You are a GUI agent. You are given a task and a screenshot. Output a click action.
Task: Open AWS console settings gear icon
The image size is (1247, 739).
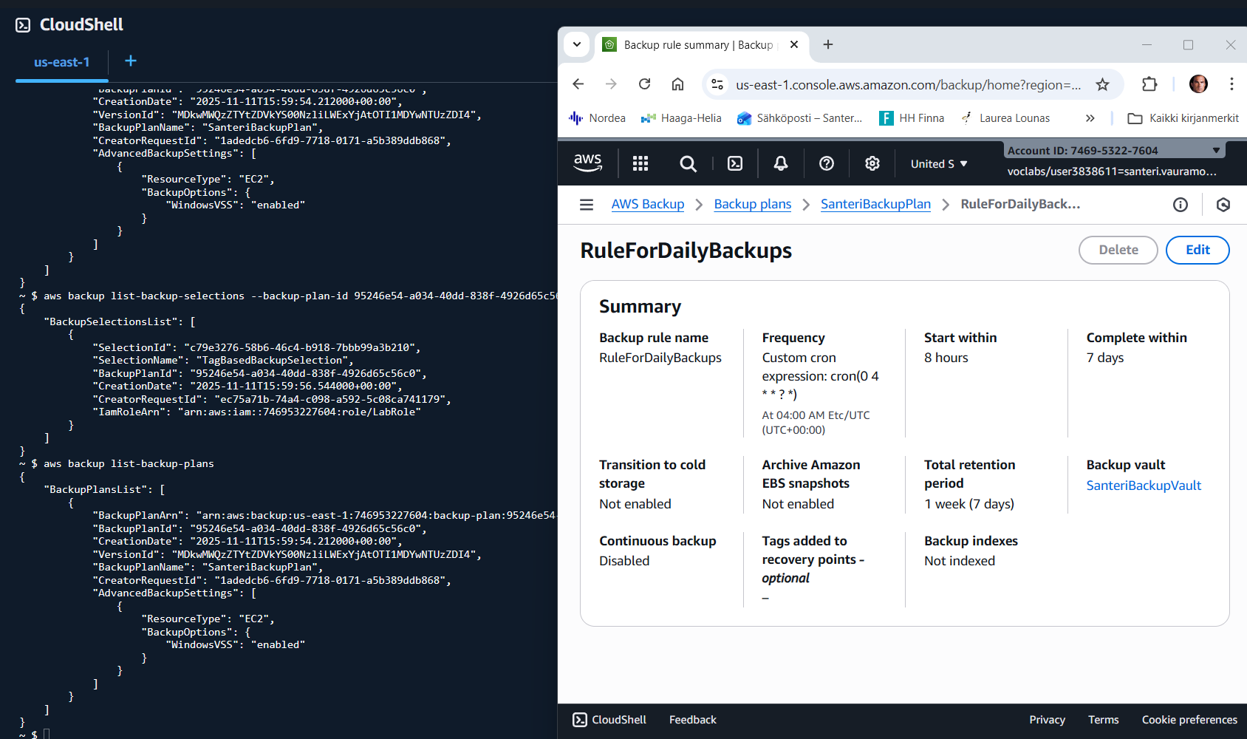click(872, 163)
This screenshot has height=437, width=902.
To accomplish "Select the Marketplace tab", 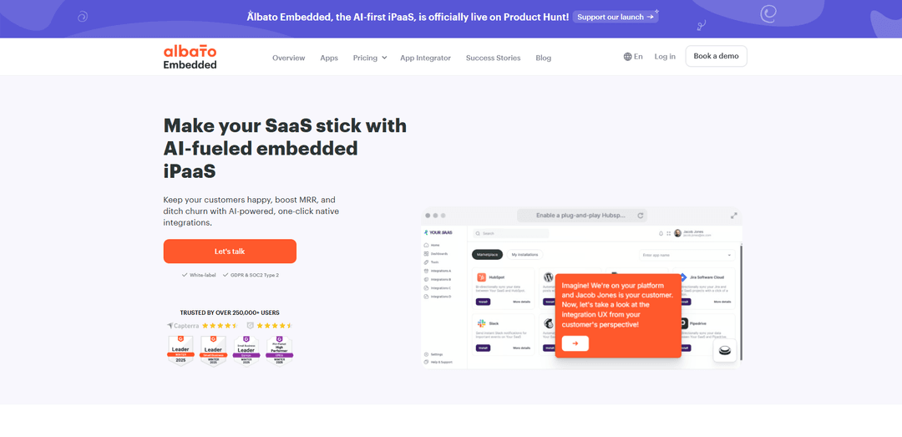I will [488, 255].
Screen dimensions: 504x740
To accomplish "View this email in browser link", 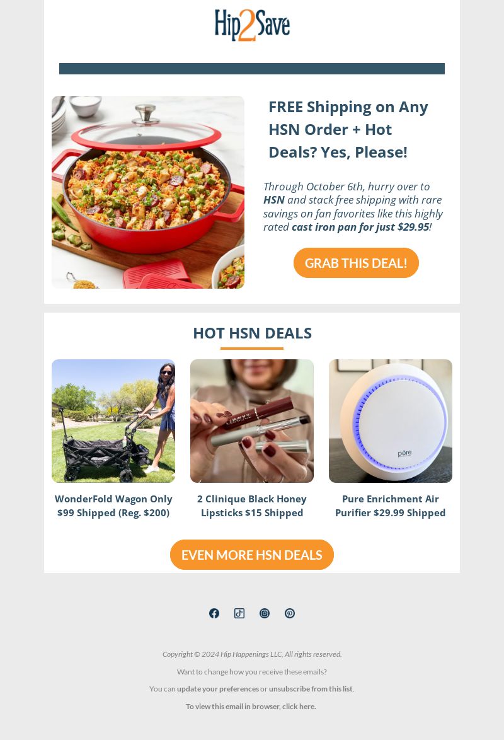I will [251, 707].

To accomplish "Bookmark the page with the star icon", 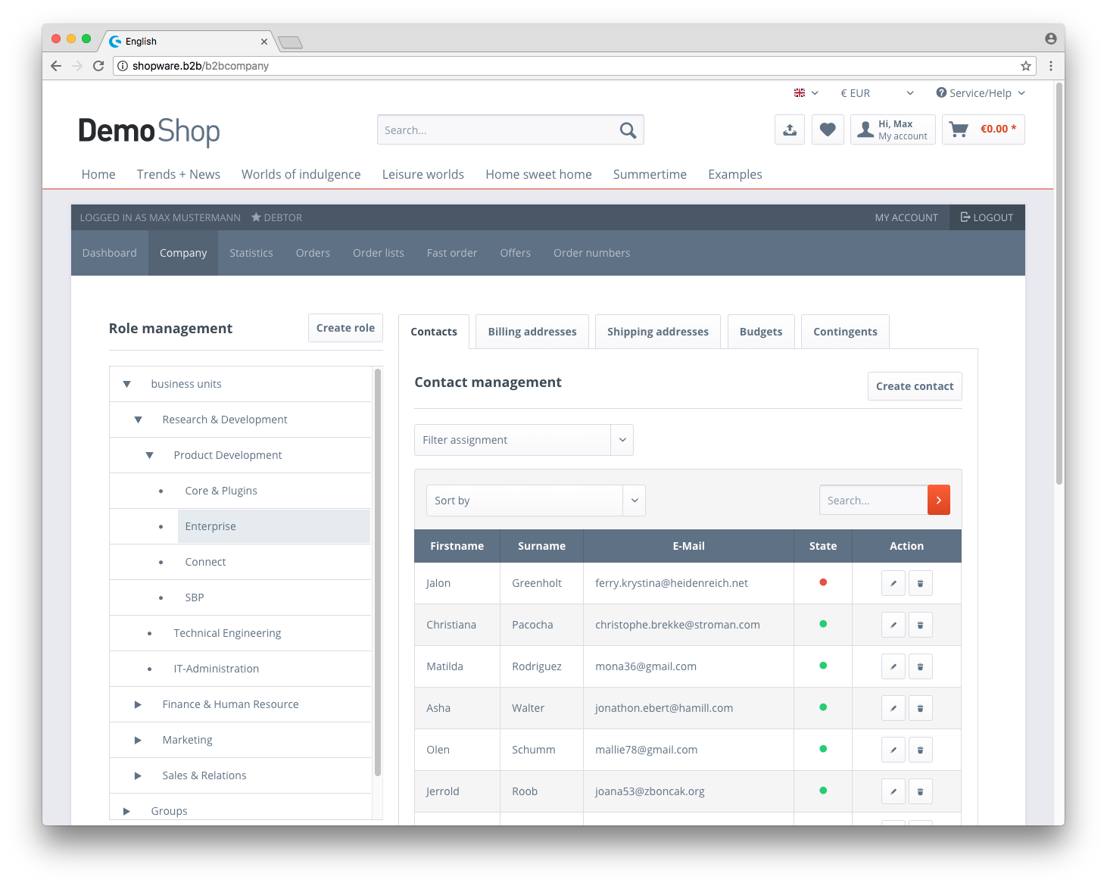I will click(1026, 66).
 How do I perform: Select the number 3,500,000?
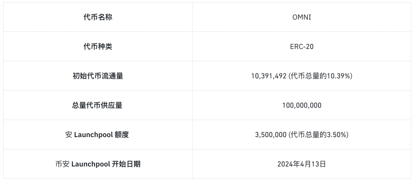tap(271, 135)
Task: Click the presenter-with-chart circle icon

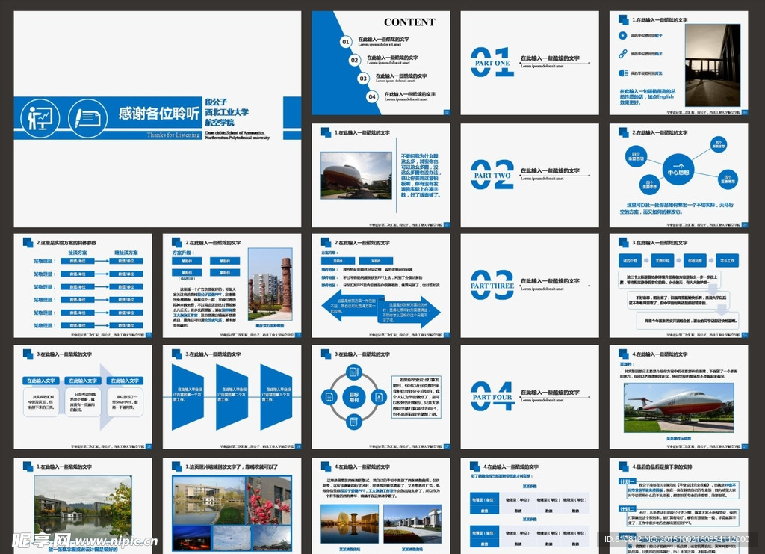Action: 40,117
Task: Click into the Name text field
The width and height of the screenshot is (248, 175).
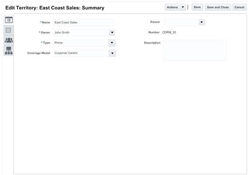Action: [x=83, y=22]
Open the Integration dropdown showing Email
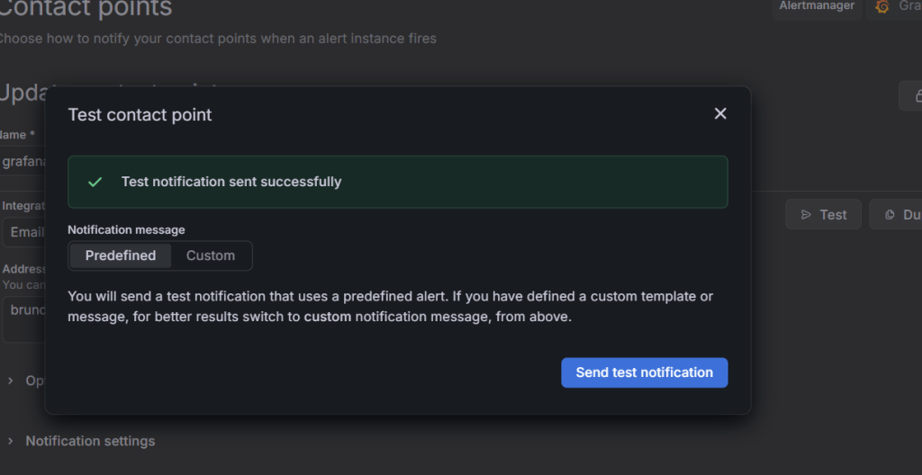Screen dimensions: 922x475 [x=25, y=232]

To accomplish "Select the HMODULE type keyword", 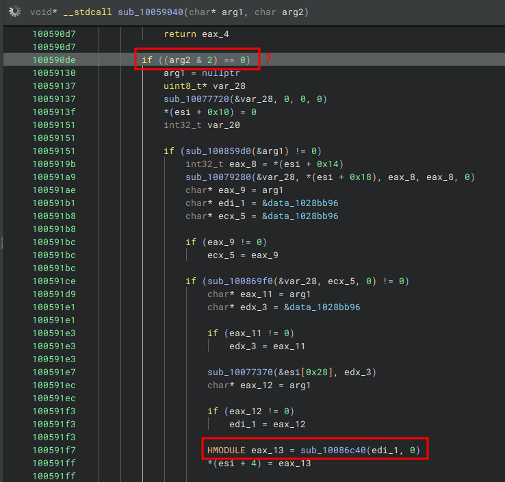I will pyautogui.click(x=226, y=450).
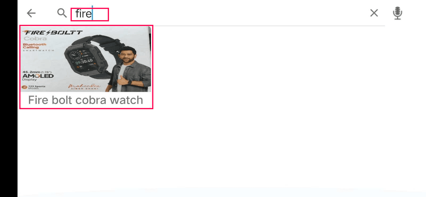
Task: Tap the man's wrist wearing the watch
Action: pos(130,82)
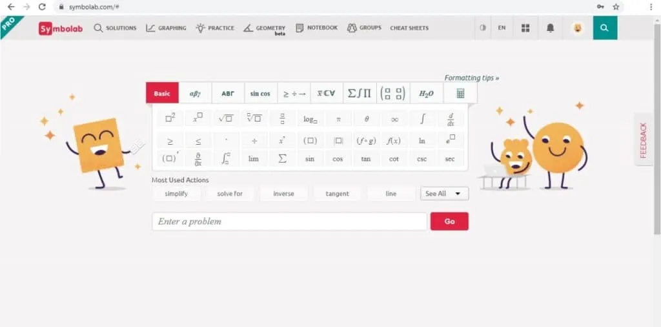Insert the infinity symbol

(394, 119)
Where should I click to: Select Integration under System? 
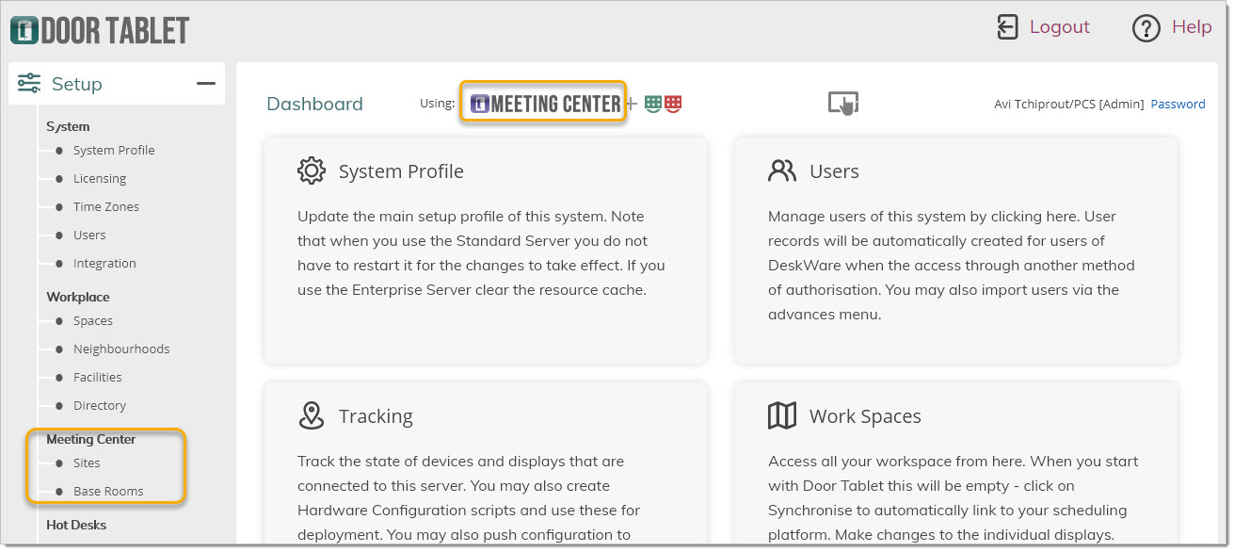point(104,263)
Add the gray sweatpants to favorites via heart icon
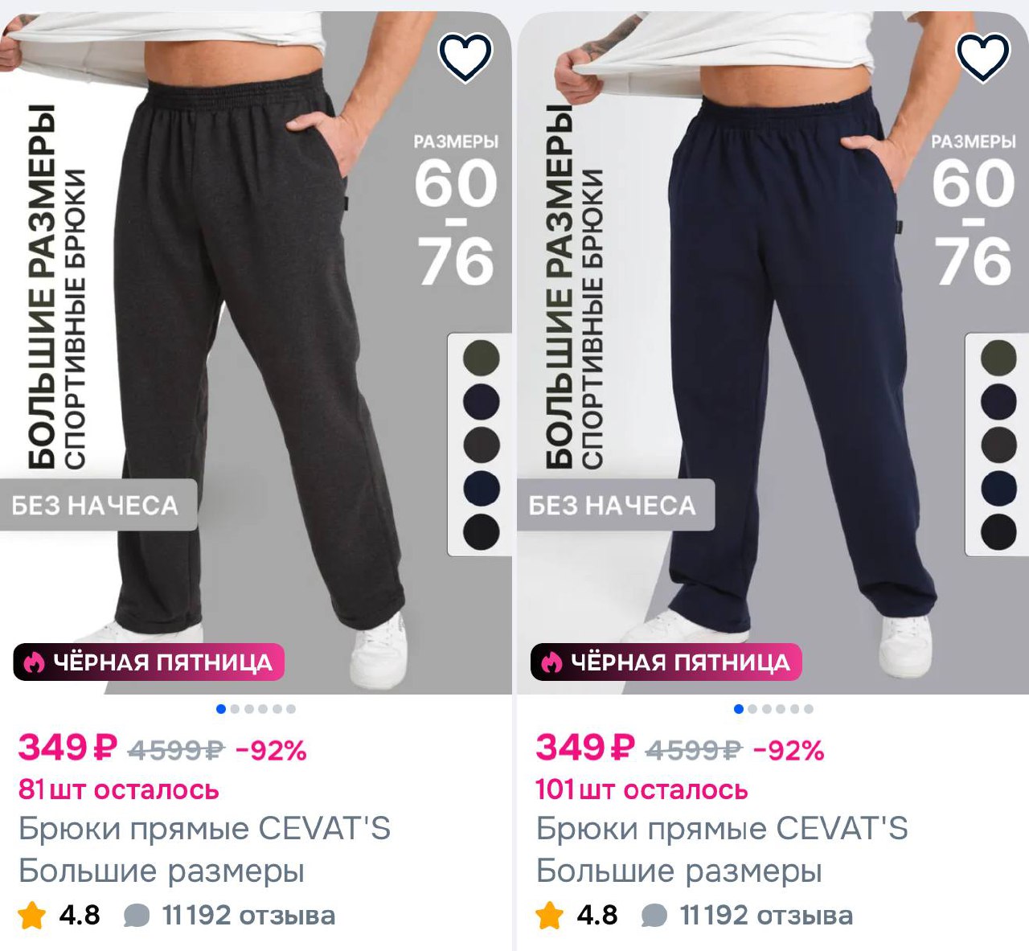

-*-

**EXERCISE REQUIREMENTS**
Repeat verbatim the lines between the start of the data and the line containing "This screenshot has height=437, width=902.", both ends included, omitting all pictures.

**EXERCISE ANSWER**
You are a GUI agent. You are given a task and a screenshot. Output a click action.
Task: Open AWS console settings gear icon
The image size is (1247, 739).
click(872, 163)
This screenshot has height=437, width=902.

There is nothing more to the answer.